Three years ago, Moumena Saradar left Syria with her family to establish a new life as a refugee in Philadelphia. Now, through a program in the Penn Museum, Saradar spends a portion of her days teaching others about the culture of her homeland.
Launched last spring, the Global Guides program employs guides from Iraq and Syria to offer tours of the museum's new Middle East Gallery. Feedback from museum visitors indicate that the program is impacting their connection to the exhibit and Middle Eastern culture.
To find immigrants and refugees to participate in the program, the museum works with two local resettlement agencies. According to the museum's website, the institution currently boasts four global guides — three from Iraq and one from Syria.
Kevin Schott, the museum's education programs manager, trains new global guides. Schott said he was particularly excited by the program's initial impact, noting that it encourages people to look beyond an artifact's historic significance and garner appreciation for what it means to ordinary people. He added that he was surprised by how quickly the guides formed personal attachments to items in the collection.
Saradar, who works as an interpreter when not leading tours, said she was particularly attached to the jewelry on the Queen Puabi sculpture in the gallery.
“You just remember your loved ones every time you wear these kinds of jewelry,” Saradar said. “Looking at her adornments and this kind of beauty, I always make a connection with the brides in Syria, where most brides receive golden gifts on their wedding day."
According to Penn Museum data, post-survey tours have reflected positive reactions to the program. Following Global Guides tours, 83 percent of visitors indicated they were interested in continuing to learn about Middle Eastern culture and 74 percent noted that they visited the museums specifically for the guided tour.
Ellen Owens, the museum's director of learning programs and one of the pioneers of the program, characterized the venture as an opportunity to educate Philadelphians about immigrants and refugees who are new to the city.
“The pinnacle of achievement is actually [when] someone has an experience in your museum," Owens explained. "[And] then their behavior has changed because of it.”
Owens noted that survey responses demonstrated this accomplishment, such as visitors’ increased likelihood of seeking out experiences related to Middle Eastern culture or supporting refugee-related causes.

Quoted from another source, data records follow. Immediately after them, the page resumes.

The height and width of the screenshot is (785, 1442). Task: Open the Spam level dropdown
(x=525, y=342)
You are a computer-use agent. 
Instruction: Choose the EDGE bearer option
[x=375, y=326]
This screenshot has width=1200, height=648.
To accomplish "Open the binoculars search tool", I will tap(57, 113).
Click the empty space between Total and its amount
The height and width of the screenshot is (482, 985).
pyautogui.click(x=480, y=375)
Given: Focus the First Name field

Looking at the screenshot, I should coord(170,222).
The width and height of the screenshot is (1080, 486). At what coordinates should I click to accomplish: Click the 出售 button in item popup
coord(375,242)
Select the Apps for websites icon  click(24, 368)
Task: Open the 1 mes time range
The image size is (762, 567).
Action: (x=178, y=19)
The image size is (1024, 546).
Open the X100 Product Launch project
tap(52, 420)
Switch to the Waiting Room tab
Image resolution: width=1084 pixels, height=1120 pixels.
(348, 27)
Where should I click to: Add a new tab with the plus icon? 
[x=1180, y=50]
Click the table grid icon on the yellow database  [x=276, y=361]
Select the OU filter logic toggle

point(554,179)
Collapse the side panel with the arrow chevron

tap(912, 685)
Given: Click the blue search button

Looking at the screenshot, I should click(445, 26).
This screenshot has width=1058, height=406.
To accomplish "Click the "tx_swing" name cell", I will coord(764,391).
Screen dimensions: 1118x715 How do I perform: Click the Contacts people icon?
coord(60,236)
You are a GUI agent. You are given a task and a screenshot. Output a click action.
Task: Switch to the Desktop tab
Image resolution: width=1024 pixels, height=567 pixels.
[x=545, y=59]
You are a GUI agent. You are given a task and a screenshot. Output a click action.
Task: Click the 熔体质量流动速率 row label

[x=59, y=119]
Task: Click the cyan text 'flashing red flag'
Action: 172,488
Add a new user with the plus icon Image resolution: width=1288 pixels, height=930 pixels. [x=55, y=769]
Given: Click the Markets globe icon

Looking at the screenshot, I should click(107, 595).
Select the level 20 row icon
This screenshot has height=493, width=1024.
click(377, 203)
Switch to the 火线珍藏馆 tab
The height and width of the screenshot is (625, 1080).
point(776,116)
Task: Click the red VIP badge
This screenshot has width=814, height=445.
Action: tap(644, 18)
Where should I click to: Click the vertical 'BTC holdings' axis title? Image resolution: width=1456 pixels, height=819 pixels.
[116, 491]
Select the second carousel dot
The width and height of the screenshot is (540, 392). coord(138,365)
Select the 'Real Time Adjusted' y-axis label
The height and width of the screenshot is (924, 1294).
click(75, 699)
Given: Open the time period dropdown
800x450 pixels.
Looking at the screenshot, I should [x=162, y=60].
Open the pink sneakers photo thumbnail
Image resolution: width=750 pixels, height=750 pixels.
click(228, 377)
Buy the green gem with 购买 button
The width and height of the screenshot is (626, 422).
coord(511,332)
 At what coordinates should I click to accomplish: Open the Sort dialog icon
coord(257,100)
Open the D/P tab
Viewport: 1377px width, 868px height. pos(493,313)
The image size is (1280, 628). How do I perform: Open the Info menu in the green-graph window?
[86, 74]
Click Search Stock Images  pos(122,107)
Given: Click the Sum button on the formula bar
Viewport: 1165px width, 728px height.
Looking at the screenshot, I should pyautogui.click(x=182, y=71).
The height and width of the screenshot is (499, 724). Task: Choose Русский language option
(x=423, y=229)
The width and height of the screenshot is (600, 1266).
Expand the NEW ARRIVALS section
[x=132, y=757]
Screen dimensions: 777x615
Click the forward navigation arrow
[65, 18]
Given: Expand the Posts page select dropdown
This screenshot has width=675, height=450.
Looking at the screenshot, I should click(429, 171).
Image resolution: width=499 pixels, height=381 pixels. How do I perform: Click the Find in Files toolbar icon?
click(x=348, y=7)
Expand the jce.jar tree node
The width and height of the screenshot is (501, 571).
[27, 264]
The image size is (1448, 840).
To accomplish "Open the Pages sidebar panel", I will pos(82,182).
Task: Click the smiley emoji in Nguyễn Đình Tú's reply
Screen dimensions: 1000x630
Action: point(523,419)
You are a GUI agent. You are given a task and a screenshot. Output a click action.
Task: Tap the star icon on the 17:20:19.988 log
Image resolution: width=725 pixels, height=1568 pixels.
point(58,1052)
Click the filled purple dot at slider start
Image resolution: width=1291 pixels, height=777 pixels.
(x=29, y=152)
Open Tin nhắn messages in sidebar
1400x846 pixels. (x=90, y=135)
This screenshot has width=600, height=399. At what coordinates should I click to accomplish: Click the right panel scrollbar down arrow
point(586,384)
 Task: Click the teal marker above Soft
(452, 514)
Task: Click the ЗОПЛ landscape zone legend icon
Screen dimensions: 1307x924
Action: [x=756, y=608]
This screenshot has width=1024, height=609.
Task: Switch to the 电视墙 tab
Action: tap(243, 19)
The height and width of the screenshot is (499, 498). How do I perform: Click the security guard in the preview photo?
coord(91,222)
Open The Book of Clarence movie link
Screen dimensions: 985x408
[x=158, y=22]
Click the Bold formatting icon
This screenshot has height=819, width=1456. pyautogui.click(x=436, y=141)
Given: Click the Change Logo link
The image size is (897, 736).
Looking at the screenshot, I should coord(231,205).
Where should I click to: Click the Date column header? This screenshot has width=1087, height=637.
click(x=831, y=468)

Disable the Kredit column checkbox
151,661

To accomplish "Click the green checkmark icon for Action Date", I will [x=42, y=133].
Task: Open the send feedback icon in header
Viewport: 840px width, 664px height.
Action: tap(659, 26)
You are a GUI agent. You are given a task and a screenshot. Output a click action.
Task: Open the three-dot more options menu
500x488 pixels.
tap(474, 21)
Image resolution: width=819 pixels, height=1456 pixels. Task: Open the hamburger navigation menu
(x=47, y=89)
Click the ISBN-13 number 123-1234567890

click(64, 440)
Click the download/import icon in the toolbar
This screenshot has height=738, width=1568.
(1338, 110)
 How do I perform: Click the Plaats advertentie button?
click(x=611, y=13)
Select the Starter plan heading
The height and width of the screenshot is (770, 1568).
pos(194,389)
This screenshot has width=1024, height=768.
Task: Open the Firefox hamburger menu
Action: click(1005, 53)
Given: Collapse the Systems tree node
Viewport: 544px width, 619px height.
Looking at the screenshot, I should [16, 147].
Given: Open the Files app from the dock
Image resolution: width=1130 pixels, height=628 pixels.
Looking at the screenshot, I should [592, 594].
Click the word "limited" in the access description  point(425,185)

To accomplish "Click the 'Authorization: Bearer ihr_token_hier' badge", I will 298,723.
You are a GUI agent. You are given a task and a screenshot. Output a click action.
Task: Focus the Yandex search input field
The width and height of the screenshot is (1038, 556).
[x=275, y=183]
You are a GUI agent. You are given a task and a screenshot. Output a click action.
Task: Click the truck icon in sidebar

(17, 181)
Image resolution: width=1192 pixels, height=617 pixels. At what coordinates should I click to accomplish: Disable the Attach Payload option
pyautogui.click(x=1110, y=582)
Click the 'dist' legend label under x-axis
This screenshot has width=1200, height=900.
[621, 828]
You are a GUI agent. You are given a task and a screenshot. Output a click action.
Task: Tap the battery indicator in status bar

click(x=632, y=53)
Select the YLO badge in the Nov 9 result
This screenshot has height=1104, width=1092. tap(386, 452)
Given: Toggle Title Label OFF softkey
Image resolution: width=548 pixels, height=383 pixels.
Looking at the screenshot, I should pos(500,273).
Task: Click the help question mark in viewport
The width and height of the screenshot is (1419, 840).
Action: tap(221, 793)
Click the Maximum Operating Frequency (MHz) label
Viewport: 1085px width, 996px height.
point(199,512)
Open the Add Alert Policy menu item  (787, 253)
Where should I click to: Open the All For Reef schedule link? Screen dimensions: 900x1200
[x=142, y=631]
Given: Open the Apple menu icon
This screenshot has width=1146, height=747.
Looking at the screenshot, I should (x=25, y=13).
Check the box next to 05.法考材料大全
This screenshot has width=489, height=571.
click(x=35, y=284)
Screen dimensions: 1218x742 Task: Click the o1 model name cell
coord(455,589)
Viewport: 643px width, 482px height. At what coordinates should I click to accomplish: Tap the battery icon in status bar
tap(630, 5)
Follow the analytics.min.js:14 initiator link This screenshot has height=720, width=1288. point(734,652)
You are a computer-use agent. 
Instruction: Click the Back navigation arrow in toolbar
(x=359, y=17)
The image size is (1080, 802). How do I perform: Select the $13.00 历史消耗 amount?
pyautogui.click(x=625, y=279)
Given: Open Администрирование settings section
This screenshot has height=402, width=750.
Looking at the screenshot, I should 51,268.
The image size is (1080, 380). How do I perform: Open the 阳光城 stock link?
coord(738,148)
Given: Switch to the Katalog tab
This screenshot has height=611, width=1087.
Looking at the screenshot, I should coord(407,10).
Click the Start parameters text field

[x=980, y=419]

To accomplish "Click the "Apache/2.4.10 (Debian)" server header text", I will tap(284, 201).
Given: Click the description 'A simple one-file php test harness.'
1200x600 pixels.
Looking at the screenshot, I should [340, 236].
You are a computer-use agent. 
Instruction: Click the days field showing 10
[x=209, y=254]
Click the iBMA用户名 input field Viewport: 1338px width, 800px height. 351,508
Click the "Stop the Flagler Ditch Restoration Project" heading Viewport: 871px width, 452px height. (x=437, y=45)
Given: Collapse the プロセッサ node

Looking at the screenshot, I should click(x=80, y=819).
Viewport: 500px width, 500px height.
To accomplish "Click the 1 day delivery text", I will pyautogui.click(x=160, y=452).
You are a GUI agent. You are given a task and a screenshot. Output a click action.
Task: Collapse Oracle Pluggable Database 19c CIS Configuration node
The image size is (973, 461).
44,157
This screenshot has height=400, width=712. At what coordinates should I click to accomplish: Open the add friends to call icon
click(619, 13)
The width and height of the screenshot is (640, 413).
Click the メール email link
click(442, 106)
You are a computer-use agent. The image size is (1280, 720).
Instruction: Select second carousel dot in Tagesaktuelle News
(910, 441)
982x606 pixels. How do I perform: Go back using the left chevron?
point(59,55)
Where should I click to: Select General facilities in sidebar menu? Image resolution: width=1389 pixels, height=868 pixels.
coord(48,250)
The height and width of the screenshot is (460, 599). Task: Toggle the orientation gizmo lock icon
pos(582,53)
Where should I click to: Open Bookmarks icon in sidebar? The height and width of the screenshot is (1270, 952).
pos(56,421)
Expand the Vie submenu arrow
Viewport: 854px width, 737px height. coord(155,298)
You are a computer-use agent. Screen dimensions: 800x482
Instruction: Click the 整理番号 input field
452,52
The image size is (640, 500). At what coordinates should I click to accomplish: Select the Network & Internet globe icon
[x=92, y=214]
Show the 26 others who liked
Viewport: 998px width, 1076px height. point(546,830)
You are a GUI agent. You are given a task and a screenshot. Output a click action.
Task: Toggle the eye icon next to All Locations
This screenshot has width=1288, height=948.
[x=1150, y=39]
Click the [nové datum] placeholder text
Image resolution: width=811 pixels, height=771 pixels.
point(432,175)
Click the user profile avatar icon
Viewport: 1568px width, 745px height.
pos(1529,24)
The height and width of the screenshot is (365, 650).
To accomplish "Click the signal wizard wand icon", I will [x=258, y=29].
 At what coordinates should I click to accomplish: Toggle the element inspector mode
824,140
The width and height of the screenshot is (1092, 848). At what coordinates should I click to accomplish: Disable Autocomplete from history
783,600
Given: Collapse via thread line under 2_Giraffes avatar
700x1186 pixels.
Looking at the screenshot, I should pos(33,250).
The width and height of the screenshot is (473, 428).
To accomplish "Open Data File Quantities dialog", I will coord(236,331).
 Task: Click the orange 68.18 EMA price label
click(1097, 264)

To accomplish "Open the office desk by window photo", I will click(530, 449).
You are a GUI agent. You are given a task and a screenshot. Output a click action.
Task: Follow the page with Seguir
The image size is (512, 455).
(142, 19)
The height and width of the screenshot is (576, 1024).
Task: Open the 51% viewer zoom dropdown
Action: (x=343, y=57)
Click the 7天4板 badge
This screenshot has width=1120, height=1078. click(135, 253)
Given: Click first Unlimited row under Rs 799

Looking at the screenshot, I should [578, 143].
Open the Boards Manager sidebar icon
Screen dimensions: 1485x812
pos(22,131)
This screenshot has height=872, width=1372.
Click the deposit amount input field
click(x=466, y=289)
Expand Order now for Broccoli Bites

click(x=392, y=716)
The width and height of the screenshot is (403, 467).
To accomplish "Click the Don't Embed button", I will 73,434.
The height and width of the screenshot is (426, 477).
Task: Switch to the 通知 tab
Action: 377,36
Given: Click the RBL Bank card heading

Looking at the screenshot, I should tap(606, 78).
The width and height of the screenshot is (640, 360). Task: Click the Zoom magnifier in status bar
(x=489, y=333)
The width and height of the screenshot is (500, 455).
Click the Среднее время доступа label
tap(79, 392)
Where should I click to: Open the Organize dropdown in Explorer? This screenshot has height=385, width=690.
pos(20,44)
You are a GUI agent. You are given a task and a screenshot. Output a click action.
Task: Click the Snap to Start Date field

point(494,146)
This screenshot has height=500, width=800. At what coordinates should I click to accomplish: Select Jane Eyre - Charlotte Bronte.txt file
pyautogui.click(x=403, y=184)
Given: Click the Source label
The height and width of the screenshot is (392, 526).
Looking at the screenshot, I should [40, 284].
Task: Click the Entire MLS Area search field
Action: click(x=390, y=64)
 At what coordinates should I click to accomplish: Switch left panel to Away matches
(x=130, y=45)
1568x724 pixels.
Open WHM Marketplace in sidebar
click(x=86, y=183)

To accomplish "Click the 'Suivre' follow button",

This effort is particularly relevant in Philadelphia, which has seen a swelling of its immigrant population in recent years. In 2016, more than 232,000 city residents were born abroad — a 69 percent increase since 2000, the Pew Charitable Trust’s Philadelphia Research Initiative reported.
Penn students have also become involved with the Philadelphia refugee community through the Penn Undergraduates for Refugee Empowerment organization. College senior Torinn Fennelly, who serves as the club’s Director of Advocacy and Awareness, echoed the importance of this program. “It’s important for any group of people to be in control of their own story,” she said.
Schott said that the program will expand to add guides for the upcoming Mexico and Central America exhibit, as well as the Africa exhibit that is slated to open next year.
Owens and Schott added that they have plans to speak about the results of the program at the Mid-Atlantic Museum and the Pennsylvania State Museum conferences.